YH: Nachhaltigkeit ist noch keine Realität. Vielleicht auf der Ebene des Sourcing. Es gibt einen riesigen Widerspruch zwischen der Flucht nach vorne, dem Wachstum, und der Reduzierung des Volumens. Es ist einfacher zu wachsen als zu schrumpfen. In den Strategien wird es eine Anpassung der Volumina geben. In einigen Fällen wird es ein elitäreres Modell mit einem Bedarf an Volumen geben, um entweder finanziellen oder ökologischen Erfordernissen gerecht zu werden. In den nächsten fünf Jahren werden die Labels mit mehr Einschränkungen beim Verkauf von Neuware konfrontiert sein. Meinen Prognosen zufolge wird in 10 Jahren die Hälfte des Sortiments in den Geschäften aus Upcycling- und Secondhand-Produkten sowie aus Dienstleistungen bestehen. Es wird nicht nur um den reinen Verkauf gehen, der vielleicht dem Online-Handel vorbehalten sein könnte. Die Läden werden eine andere Rolle spielen, wie es heute schon der Fall ist.
 
FNW: Was sind also die wichtigsten Herausforderungen im Hinblick auf die nachhaltige Entwicklung?

YH: Der Druck auf Materialien und Lieferanten in Bezug auf Nachhaltigkeit wird zunehmen, was zu kurzfristigen Belastungen und notwendigen Anpassungen in der Lieferkette führen wird.
 
FNW: Wie wird der Luxusmarkt in Zukunft aussehen?

YH: Es wird eine Dichotomie zwischen einer Elite und einem Massensegment geben. Luxus ist weitgehend demokratisiert worden. Ein großer Teil des Volumens besteht aus Produkten, die, wenn auch nicht im unteren Preissegment, so doch in jedem Fall erschwinglich sind. Die Nachfrage wird nicht verschwinden. Im Gegenteil, sie wird wahrscheinlich noch wachsen und stärker werden.

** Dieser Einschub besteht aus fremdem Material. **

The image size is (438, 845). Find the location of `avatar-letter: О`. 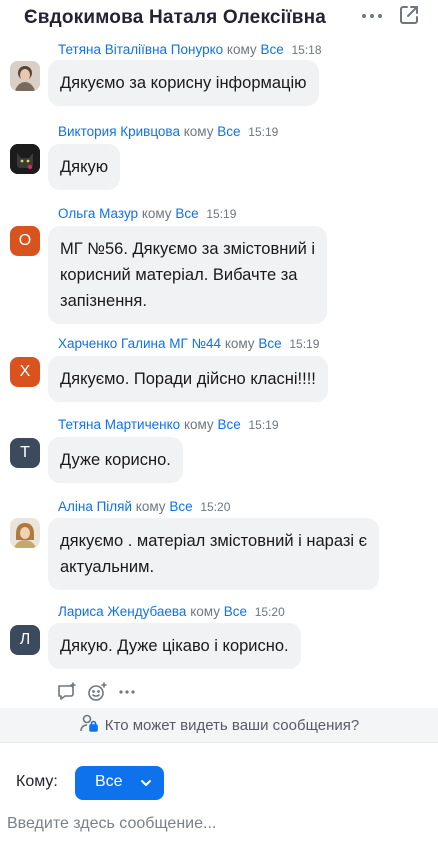

avatar-letter: О is located at coordinates (25, 240).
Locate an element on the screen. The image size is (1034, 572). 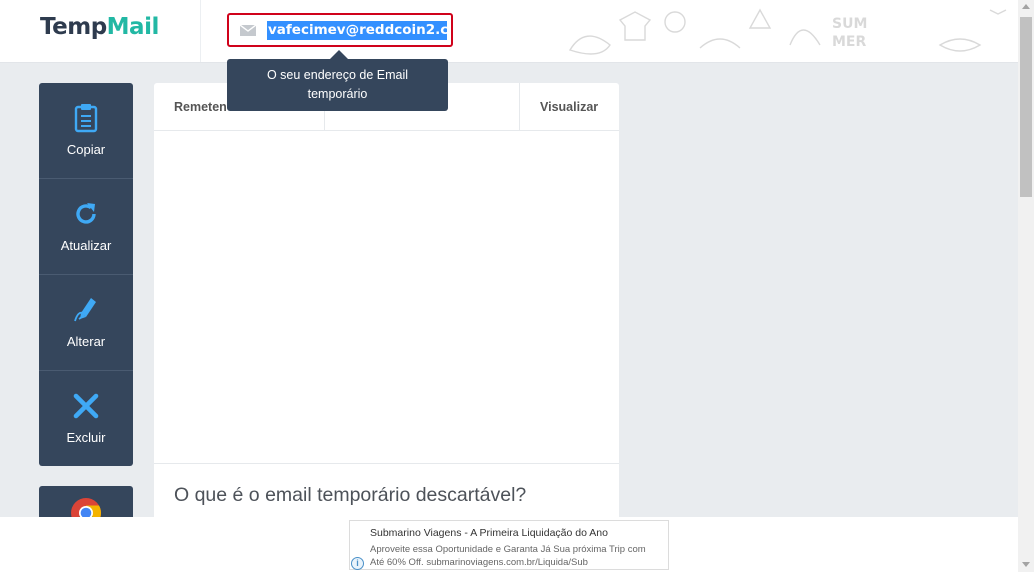
delete-button: Excluir is located at coordinates (86, 419).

Was sich ändern wird, ist die Art und Weise, wie Marken geführt werden. Früher haben sich die Häuser auf das Wachstum und die Begehrlichkeit ihrer Marke verlassen und eher auf die Nachfrage reagiert als am Angebot zu arbeiten. Hier wird es eine Rückkehr zu einer echten strategischen Überlegung geben, wie man seine eigene Marke begreift. Zumal sich die Führungskräfte derzeit auf die kurzfristige Entwicklung konzentrieren und weniger auf eine strategische Perspektive. Sie stehen so sehr unter dem Druck der Nachfrage, dass sie vielleicht die Strategie aus den Augen verloren haben. Es wird also zu einer Rekalibrierung kommen, da es einen Bedarf gibt, die Nachfrage und bestimmte Praktiken anzupassen. Aber neben der Aufrechterhaltung der Nachfrage ist es für die Häuser auch entscheidend, ihre Begehrlichkeit zu erhalten.